Se mi avete seguito durante il viaggio, avrete capito che con Lampedusa non è stato amore. Purtroppo, o per fortuna, non sono capace di mentire, perciò in questo post cercherò di elencare pregi e difetti dell’isola. Lo farò come se stessi parlando a un amico che mi chiede consiglio, indeciso su dove andare in vacanza la prossima estate: semplicemente, tutto quello che dovreste sapere su Lampedusa.
No, se anche solo per un istante avete pensato a presunte emergenze migranti dimenticatevene subito: le dichiarazioni allarmiste e la vita reale di Lampedusa sono due mondi molto lontani tra loro. Perciò se il vostro unico dubbio in merito all’isola riguarda questo, partite tranquilli.

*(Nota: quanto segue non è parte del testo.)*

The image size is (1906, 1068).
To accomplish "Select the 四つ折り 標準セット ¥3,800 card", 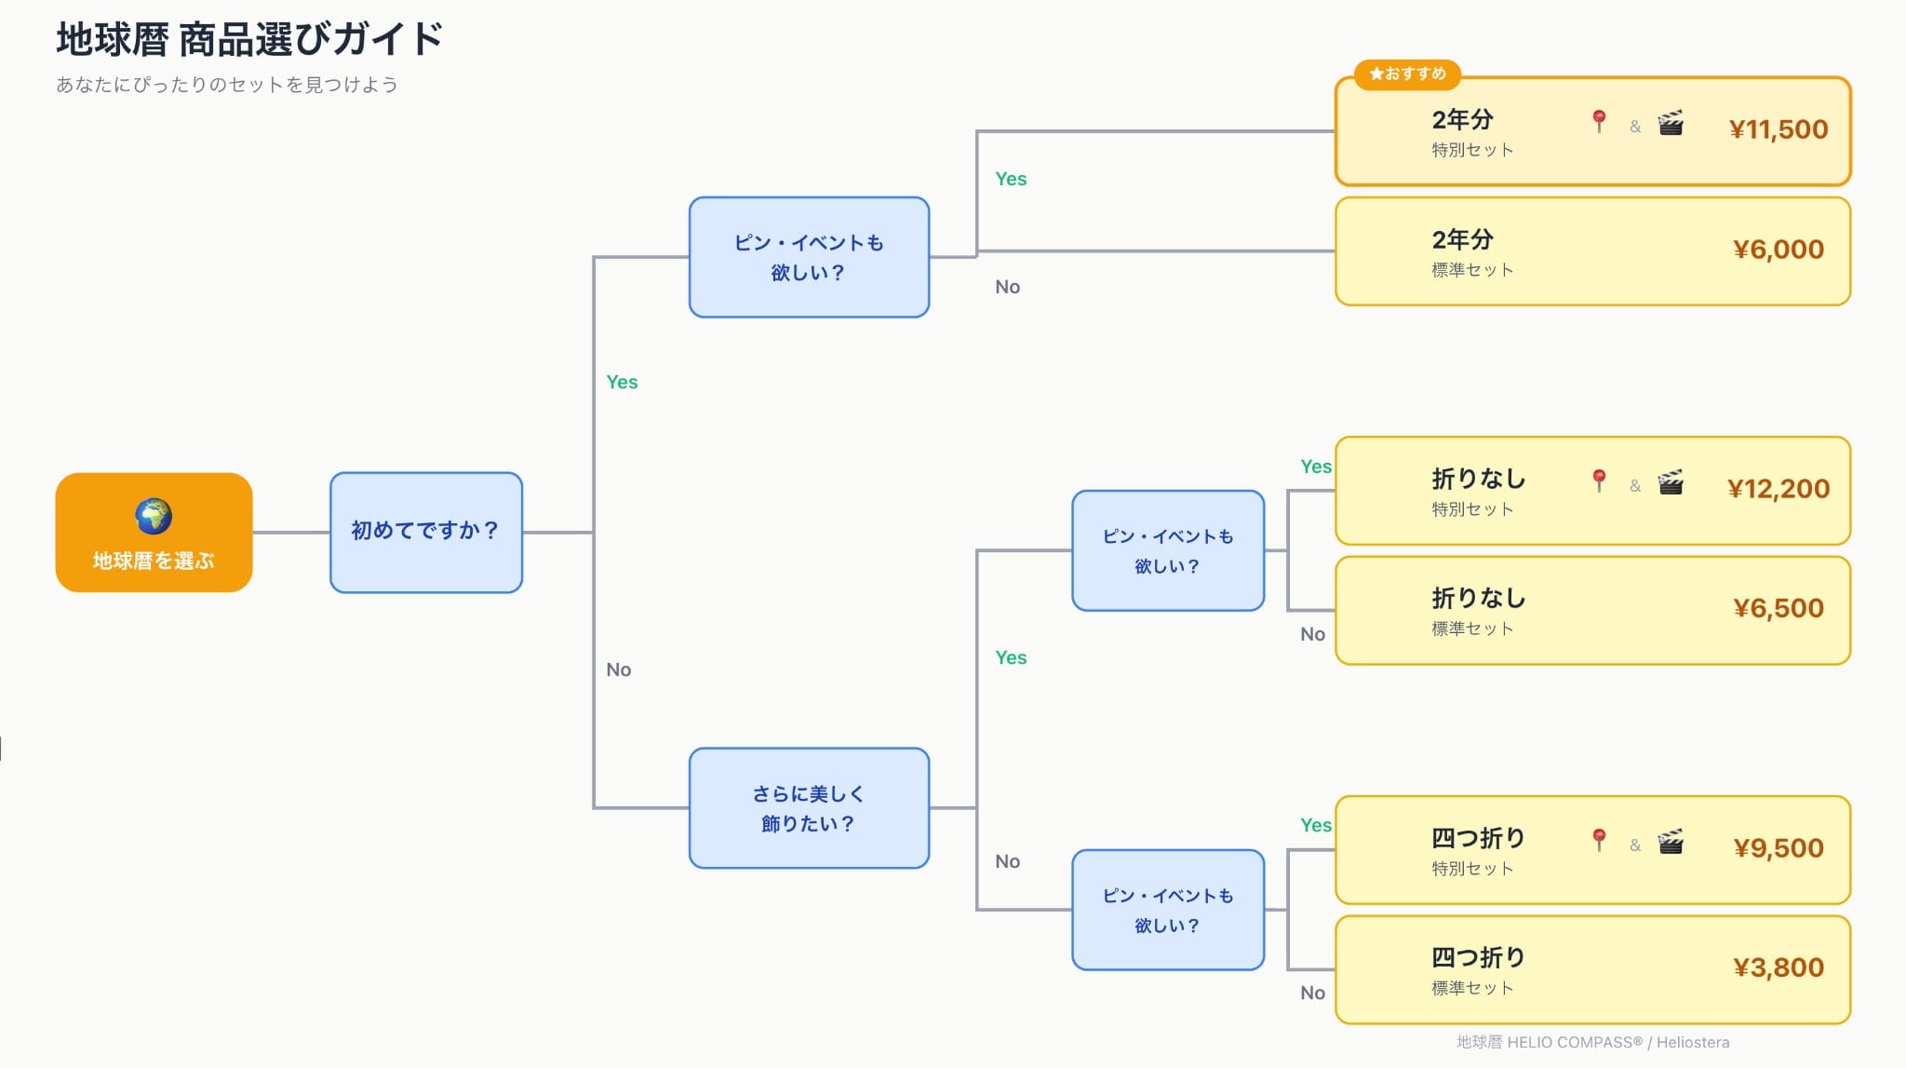I will [x=1592, y=970].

Dove dormire a Lampedusa e altri consigli
L’isola di Lampedusa fa parte dell’arcipelago delle Pelagie e si trova circa 200 km a sud della Sicilia. Sebbene ci siano dei collegamenti in traghetto o aliscafo proprio dalla Sicilia, il modo più semplice per arrivare è l’aereo e d’estate molte compagnie offrono voli dalle principali città italiane.
Lampedusa è composta da un unico paese, dove si trovano l’aeroporto, il porto – o meglio i porti, vecchio e nuovo -, la gran parte delle strutture ricettive, i supermercati, tutto. Il centro nevralgico è Via Roma, in cui si possono trovare negozi di abbigliamento e souvenir, ristoranti e gastronomie, perciò questa è anche la zona in cui si concentrano molti degli alloggi disponibili
Di media un appartamentino per due persone vi costerà almeno 70/80€ a notte in bassa stagione, di più ad agosto, mentre per una stanza in hotel o in dammuso – l’abitazione tipica dell’isola – si parte dai 100€ a notte e sempre prenotando con grande anticipo. Il promo consiglio che mi sento di dare è quindi di bloccare un alloggio per tempo, confrontando le varie opzioni su portali come Booking. Magari partendo da questi tre suggerimenti (uno per ogni tipologia):
- Gli appartamenti del Borgo Marino Residence se cercate un soggiorno indipendente;
- I dammusi di Borgo Cala Creta per un alloggio tradizionale e a due passi dal mare;
- Le camere dell’hotel Mir Mar per la posizione centrale.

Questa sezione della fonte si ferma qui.